Odilon Redon beschreibt in einem Text mit Erinnerungen, wie ihn sein Vater oft auf die Wolken und die darin versteckten bizarren, versponnenen und wunderbaren Figuren aufmerksam gemacht habe. Und wie er später selber stundenlang den flüchtigen und zauberhaften Wesen am Himmel zuschaute und durch sie inspiriert wurde. Durch die Betrachtung der sichtbaren Natur zur Darstellung von Unsichtbarem zu gelangen, wurde Redons künstlerisches Programm.
Die meisten seiner Fantasiegestalten lassen sich mit Naturmotiven in Verbindung bringen: Pflanzen transformieren sich in menschliche Wesen, der Kopf einer Frauengestalt mit geschlossenen Augen wächst in den Himmel wie eine Kumuluswolke, oder der Mond wird zum Zifferblatt einer Uhr. Das Wechselspiel zwischen Naturbeobachtung und Imagination zeichnet Redons Malerei und Zeichenkunst aus. Den Künstler beschäftigten die Zufallsbilder, die, inspiriert durch einen Sehimpuls, vor dem inneren Auge erscheinen.

Christus und Buddha
Redons Interesse für das Imaginäre führte ihn dazu, sich auch mit mythologischen und religiösen Gestalten auseinanderzusetzen, unter ihnen Pandora, Ophelia, Apollon, Sphinxen, Zyklopen, aber auch Johannes, Maria, Sebastian, Buddha oder Christus.
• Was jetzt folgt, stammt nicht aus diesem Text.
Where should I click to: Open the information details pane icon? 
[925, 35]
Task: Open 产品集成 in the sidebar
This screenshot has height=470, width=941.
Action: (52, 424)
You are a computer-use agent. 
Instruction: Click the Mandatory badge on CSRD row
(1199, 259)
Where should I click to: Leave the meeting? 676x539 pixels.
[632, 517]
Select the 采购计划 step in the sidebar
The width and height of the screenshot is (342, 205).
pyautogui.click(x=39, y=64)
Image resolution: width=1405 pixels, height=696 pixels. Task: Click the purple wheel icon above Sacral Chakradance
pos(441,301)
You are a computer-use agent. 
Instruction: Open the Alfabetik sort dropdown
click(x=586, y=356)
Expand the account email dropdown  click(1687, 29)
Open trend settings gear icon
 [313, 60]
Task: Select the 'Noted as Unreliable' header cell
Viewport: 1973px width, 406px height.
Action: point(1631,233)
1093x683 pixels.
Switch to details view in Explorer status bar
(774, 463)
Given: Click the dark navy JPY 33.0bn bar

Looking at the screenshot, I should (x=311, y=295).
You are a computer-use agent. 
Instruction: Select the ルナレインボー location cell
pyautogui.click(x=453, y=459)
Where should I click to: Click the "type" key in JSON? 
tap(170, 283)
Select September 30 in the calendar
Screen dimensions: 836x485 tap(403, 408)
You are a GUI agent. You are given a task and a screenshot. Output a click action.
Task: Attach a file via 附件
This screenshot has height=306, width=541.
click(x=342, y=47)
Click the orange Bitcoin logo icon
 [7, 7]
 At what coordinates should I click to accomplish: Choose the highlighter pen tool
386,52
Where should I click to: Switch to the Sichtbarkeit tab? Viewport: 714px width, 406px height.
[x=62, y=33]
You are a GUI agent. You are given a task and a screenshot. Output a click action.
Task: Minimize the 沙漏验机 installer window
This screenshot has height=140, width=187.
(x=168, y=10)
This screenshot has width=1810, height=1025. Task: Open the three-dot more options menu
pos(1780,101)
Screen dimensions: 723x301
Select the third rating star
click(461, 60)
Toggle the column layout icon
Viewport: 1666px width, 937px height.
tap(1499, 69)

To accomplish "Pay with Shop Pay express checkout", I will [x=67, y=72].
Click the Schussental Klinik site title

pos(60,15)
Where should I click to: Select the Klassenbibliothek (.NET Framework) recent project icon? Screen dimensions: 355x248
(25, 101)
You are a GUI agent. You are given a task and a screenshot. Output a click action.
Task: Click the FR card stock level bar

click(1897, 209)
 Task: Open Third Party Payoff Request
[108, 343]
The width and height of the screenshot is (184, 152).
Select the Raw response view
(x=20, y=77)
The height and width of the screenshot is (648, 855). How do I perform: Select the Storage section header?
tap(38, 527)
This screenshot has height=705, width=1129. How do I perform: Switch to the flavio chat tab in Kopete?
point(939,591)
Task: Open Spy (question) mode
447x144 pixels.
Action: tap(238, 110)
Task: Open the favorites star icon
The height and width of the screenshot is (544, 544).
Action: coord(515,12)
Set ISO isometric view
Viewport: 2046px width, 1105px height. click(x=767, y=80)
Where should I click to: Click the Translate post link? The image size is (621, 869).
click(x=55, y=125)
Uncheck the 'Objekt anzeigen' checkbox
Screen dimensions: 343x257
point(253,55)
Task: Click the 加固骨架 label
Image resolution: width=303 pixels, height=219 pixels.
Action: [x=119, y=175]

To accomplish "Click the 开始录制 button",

Zu dieser Gruppe gehört auch das Bild «Jakobs Kampf mit dem Engel», das zurzeit in der Fondation Beyeler in Riehen zu sehen ist. Ihm liegt die Geschichte aus dem ersten Testament zugrunde, die erzählt, wie Jakob, auf dem Weg zur Versöhnung mit seinem Bruder Esau, nachts mit einem Engel kämpft. Und wie er den Kampf erst aufgibt, nachdem der Engel ihn gesegnet hat. Ein riesiger dunkler Baum nimmt rechts die ganze Bildhöhe ein, ihm antwortet auf der linken Seite ein dünnerer Baum, der vom Bildrand angeschnitten ist. Die von den Bäumen ausgesparte Öffnung in der Mitte eine Art grosses offenes Tor gibt den Blick frei auf eine bergige Landschaft, die in ein helles, zartes Morgenlicht getaucht ist. In dieser Öffnung sind am unteren Bildrand die beiden Kämpfenden zu sehen. Jakob, nackt, stemmt sich gegen den Engel, rennt gegen ihn an, doch vermag er ihn nicht zu besiegen. Der Engel, mit einem durchsichtigen Gewand bekleidet, die hellen Flügel ausgebreitet, hält Jakob stand und berührt ihn sanft mit seiner linken Hand. Die zwei rot gefärbten Steine hinter Jakob weisen möglicherweise auf das Zerwürfnis mit seinem Bruder Esau hin. Das Rot bildet zusammen mit dem Gelb der Engelsflügel und dem Blau zu Füssen des göttlichen Kämpfers einen Farbendreiklang, der für das ganze Bild bestimmend ist, wobei in den Baumkronen das Rot in ein Violett changiert.

Einsamkeit
Die Naturszenerie des Bildes ist nicht einfach der Rahmen, in dem sich das biblische Ereignis abspielt, vielmehr interpretiert sie dieses.

Der Baum
steht bei Redon oft für die Empfindung von Einsamkeit. Jakob hat eine jahrelange einsame Flucht vor seinem Bruder hinter sich, die nun ein Ende finden soll. Doch vor dem Ende gibt es einen Kampf, wobei sich das Kräfteverhältnis der beiden Kämpfenden in der Dicke der beiden Bäume spiegelt. Dass das Ende gut ausgehen, dass es zur Versöhnung zwischen den beiden Brüdern kommen wird, darauf weist das helle Licht in der Bildmitte hin. Im Kampf findet ein Durchbruch statt. Für Jakob beginnt ein neuer Tag.